Records from a dataset
+ + + + +

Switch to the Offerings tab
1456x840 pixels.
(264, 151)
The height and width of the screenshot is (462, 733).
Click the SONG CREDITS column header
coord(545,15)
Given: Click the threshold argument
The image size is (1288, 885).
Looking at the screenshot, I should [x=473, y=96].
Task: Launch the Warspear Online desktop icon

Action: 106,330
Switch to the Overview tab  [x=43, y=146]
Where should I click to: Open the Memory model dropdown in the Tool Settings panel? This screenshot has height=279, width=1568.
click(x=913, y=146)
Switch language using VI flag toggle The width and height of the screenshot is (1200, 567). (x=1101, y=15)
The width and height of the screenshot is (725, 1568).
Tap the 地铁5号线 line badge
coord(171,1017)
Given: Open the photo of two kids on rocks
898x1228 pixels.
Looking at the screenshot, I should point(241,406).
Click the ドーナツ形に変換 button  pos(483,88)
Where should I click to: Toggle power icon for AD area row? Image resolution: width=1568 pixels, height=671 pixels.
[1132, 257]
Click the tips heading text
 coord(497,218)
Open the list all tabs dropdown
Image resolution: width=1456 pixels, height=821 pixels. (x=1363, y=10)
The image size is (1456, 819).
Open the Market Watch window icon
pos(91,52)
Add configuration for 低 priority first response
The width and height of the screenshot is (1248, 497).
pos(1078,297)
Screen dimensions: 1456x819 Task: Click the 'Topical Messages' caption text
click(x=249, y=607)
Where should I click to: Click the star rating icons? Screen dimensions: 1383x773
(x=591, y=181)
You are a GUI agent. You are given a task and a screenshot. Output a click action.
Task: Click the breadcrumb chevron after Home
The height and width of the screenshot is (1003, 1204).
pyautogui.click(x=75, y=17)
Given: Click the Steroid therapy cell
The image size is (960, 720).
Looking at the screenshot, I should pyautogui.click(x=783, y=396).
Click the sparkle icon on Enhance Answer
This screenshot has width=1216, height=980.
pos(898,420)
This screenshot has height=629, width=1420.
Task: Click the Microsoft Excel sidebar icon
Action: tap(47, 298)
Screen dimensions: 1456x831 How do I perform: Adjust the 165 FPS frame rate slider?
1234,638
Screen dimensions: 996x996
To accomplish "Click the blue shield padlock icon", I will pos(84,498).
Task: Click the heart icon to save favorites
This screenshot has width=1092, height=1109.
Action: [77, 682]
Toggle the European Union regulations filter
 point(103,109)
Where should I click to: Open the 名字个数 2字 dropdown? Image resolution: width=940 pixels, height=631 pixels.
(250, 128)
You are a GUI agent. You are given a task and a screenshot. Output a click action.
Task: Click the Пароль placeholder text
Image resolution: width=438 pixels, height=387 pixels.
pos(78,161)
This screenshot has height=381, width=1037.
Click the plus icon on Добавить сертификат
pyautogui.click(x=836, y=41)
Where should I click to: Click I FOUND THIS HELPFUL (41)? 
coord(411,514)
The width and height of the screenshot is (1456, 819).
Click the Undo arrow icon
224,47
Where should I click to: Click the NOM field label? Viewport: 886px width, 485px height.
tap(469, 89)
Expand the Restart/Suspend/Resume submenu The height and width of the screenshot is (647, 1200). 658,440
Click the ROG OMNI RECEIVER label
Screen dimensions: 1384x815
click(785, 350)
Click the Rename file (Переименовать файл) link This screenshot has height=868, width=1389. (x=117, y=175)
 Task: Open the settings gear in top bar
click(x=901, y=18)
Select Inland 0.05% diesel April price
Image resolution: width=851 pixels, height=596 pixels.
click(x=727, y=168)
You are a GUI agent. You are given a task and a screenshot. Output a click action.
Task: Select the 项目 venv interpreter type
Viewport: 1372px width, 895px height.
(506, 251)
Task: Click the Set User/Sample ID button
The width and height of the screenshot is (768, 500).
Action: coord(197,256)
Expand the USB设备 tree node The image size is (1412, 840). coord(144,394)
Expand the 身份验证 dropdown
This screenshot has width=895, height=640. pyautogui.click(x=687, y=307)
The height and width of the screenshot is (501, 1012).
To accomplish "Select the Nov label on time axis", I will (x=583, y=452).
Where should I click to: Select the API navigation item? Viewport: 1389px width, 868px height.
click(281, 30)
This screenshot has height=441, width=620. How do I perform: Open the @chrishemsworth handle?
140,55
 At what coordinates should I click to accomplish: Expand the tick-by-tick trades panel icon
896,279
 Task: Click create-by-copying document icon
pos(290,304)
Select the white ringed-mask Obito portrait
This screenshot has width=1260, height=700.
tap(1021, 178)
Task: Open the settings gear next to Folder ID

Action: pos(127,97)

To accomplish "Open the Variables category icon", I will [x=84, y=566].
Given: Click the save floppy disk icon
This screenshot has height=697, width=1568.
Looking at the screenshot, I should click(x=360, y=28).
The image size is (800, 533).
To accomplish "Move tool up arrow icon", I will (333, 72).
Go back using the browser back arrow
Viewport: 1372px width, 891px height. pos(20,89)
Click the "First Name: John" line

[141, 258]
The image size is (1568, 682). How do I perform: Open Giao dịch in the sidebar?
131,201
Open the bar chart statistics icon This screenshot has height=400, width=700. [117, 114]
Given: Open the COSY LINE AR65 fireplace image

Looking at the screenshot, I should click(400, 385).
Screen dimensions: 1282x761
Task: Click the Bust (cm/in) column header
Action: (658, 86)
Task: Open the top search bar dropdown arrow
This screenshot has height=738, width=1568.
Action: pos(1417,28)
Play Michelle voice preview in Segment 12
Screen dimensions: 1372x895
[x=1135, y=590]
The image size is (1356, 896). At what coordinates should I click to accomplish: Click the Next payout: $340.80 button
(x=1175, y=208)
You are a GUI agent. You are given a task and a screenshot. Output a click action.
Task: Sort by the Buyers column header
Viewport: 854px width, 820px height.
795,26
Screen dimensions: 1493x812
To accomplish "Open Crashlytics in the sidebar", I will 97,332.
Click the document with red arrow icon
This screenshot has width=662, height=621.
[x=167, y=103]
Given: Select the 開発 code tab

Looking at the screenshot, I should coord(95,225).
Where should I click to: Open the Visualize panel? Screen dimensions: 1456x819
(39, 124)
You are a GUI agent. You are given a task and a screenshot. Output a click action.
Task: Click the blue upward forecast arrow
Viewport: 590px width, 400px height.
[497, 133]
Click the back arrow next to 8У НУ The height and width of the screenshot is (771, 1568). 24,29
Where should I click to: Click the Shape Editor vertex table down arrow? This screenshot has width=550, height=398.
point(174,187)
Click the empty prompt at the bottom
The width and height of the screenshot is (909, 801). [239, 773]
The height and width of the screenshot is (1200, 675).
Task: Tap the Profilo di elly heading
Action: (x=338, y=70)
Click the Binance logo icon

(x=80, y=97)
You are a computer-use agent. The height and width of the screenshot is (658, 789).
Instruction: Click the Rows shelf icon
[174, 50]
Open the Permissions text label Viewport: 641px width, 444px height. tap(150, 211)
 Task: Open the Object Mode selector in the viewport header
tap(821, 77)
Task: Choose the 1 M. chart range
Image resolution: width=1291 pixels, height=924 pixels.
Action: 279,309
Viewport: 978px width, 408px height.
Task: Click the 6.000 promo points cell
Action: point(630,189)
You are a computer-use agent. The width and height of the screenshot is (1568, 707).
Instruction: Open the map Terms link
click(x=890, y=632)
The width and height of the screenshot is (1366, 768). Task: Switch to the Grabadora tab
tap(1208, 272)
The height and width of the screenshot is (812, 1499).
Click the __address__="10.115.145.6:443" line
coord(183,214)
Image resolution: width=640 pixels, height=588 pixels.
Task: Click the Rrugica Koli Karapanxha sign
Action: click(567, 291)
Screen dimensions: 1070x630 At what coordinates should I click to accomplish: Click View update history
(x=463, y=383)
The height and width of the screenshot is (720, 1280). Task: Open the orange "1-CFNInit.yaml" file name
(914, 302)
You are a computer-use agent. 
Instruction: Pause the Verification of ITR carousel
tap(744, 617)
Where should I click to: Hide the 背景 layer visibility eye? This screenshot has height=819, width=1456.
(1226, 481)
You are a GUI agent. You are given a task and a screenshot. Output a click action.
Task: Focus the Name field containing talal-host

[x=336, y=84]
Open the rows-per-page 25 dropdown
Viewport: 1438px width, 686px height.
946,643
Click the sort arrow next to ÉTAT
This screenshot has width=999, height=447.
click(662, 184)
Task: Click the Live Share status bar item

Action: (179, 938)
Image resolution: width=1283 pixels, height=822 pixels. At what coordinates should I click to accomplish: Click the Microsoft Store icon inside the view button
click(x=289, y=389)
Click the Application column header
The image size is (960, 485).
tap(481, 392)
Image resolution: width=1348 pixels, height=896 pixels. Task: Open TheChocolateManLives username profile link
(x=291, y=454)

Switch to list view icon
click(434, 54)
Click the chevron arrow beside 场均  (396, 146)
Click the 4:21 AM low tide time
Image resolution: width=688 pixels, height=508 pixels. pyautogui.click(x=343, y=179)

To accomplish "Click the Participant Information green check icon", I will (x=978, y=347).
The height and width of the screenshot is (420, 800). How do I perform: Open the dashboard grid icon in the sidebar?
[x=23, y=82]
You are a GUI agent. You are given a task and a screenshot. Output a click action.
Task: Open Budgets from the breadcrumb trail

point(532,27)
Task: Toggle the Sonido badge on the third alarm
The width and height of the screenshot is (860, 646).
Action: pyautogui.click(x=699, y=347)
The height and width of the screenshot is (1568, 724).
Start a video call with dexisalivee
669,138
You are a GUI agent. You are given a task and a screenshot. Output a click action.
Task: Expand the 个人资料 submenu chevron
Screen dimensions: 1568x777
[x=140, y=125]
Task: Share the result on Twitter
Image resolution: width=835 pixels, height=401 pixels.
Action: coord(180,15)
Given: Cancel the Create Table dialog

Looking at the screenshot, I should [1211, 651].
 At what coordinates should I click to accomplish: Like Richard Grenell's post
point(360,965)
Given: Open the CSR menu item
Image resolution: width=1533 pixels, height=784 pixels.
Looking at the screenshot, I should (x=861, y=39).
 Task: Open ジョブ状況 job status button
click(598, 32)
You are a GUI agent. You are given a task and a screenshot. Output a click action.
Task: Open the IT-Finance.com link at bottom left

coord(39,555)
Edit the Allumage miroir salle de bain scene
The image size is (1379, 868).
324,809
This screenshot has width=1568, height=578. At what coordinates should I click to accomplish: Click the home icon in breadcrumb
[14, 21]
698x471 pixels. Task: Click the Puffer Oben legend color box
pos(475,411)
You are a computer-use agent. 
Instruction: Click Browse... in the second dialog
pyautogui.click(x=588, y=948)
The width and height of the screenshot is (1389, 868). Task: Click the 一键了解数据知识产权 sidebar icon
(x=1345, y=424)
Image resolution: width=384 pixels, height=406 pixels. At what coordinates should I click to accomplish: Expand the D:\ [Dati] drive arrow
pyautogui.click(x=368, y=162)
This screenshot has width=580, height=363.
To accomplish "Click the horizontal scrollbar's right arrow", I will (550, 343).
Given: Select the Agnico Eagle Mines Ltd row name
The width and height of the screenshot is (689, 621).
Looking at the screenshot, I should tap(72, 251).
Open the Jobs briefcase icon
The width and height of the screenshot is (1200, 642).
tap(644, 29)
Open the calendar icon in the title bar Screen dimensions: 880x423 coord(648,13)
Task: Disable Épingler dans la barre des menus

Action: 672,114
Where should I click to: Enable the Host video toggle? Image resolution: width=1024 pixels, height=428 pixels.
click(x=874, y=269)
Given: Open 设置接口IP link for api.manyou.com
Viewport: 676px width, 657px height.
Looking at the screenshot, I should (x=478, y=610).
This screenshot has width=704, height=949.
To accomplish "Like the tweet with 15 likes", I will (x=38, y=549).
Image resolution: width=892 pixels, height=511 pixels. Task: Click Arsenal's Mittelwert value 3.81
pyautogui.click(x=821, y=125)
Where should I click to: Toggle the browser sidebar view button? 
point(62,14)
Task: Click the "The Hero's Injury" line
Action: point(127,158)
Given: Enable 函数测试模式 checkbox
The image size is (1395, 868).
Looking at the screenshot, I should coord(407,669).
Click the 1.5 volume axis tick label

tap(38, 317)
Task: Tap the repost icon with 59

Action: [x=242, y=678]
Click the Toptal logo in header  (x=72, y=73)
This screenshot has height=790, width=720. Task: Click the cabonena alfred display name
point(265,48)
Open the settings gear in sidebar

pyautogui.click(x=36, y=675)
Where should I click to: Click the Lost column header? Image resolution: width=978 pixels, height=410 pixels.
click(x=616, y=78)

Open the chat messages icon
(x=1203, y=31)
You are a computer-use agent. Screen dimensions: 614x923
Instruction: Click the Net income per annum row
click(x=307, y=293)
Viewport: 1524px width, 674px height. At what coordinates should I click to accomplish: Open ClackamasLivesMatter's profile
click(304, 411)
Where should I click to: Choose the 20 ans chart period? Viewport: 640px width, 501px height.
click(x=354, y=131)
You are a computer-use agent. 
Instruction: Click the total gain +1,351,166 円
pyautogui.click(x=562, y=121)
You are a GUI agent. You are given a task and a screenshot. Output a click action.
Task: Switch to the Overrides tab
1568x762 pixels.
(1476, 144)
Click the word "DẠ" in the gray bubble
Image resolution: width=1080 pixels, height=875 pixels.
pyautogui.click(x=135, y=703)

+ + + + +

■ **Aim of the exercise**
Quote the rows word for word, from the first line up to and including the line with "Looking at the screenshot, I should [x=473, y=96].".

■ **Written answer**
Switch to the Offerings tab
1456x840 pixels.
(264, 151)
The height and width of the screenshot is (462, 733).
Click the SONG CREDITS column header
coord(545,15)
Given: Click the threshold argument
The image size is (1288, 885).
Looking at the screenshot, I should [x=473, y=96].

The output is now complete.